_ARTICLE_:
Start

But recently Sequent switched to DEC Unix, probably becasue of 64-bit issues.

>SGI -
> - 64 bit already
> - good graphic software + grahpic capability
> - good low end price points
> - SVR4 yet??

Since release 5.2 (about 3 years ago).

- binary compat between arch's ???

Yes. I'm still running some apps I compiled on a Personal IRIS (1990)
running 5.3 on my O2 (1997) ;).

- binary compat between OS releases ???

Yes. All SVR4-based releases, that is. 4.0.5 used COFF binary
format binaries; there was compatibility support for these up to 6.1.

- threaded kernel ?

Yes.

- what thread standard supported??

That's question is, I think, obviously for threaded user apps, not kernel.

POSIX pthreads, sequent-like sproc() based calls, and heavier process-
based models with thread-like characteristics using pcreatel(). Some of the libraries (like BLAS et al) can automatically be threaded on MP systems without touching the application, and there have been autoparallelizers for C and Fortran for some time.

- ? any good mid-range boxes (between Cray and o2000?)

End

_INFORMATION PROVIDED_:
Start

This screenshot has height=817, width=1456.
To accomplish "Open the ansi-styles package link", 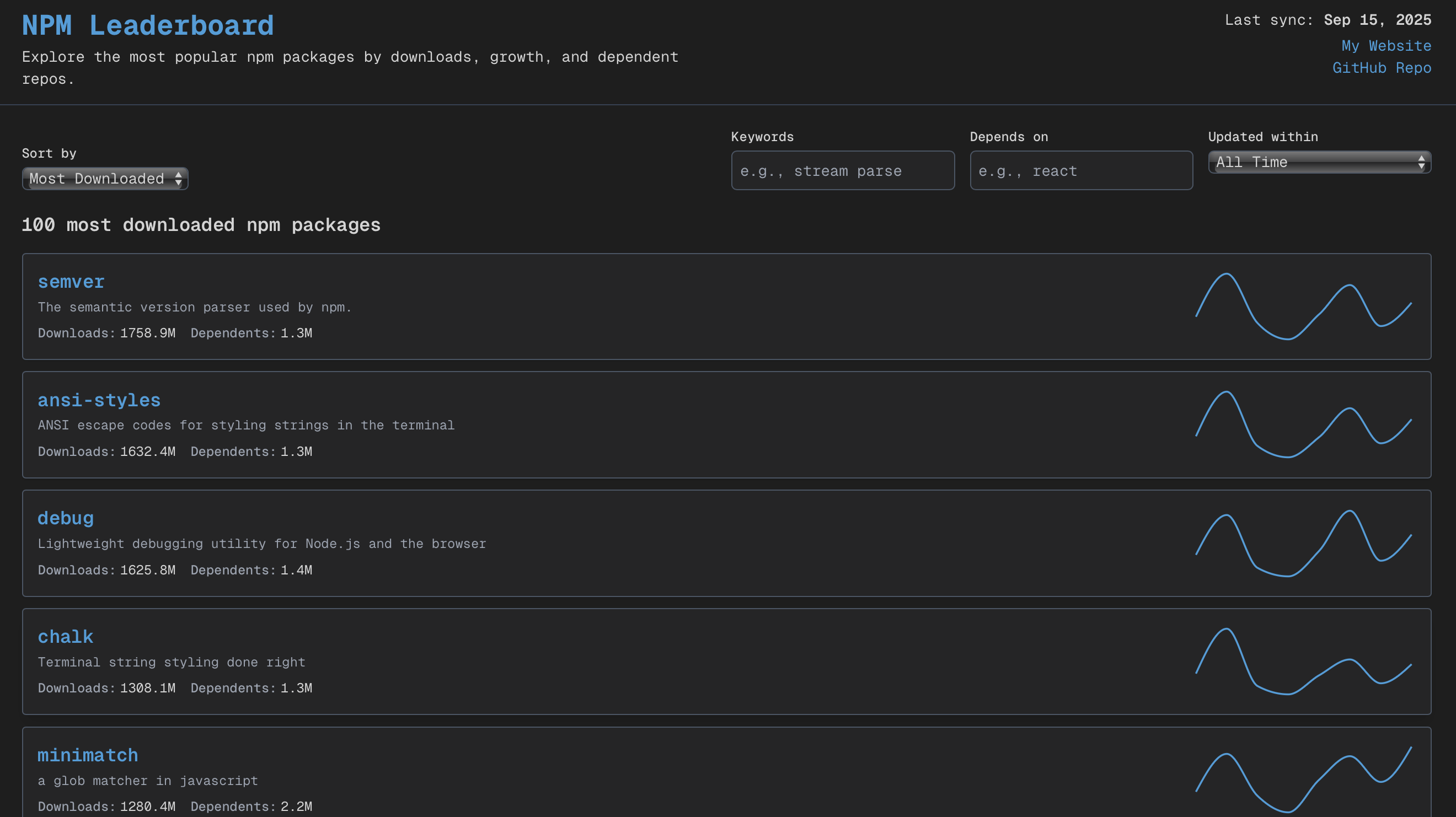I will click(99, 400).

End

_STATED TASK 1_: Copy the stretch of the post about SGI systems from "- binary compat between OS" through "threaded kernel ?", word for word.
_STATED TASK 2_: Proceed with the post about SGI systems, picking up after its final line.
The listing is separate material, unconnected to the post about SGI systems.

_WRITTEN ANSWER 1_:
- binary compat between OS releases ???

Yes. All SVR4-based releases, that is. 4.0.5 used COFF binary
format binaries; there was compatibility support for these up to 6.1.

- threaded kernel ?

_WRITTEN ANSWER 2_:
O2000 already expands a *long* way into what you would call Cray space (hence the branding Cray Origin2000 for these larger systems). You basically use 8-CPU building blocks ans stack them together; some customers are already using single-system-image 128 CPU boxes.

Cray has a box (T3E) that's quite similar, but has CPUs and CPU to memory subsystem well tuned to the specific spaces of hand-tuned MPP number-crunching programs (different from the usual cache-based approach), up to 2048 CPUs, the interconnect is different (so that you can fit many CPUs in a smaller space).

And Cray has small and large vector-processors, but they're different beasts altogether (the class of codes optimized for general-purpose CPUs and vector processors are different, though many codes are migrating to use general-purpose CPUs on SMP/ccNUMA).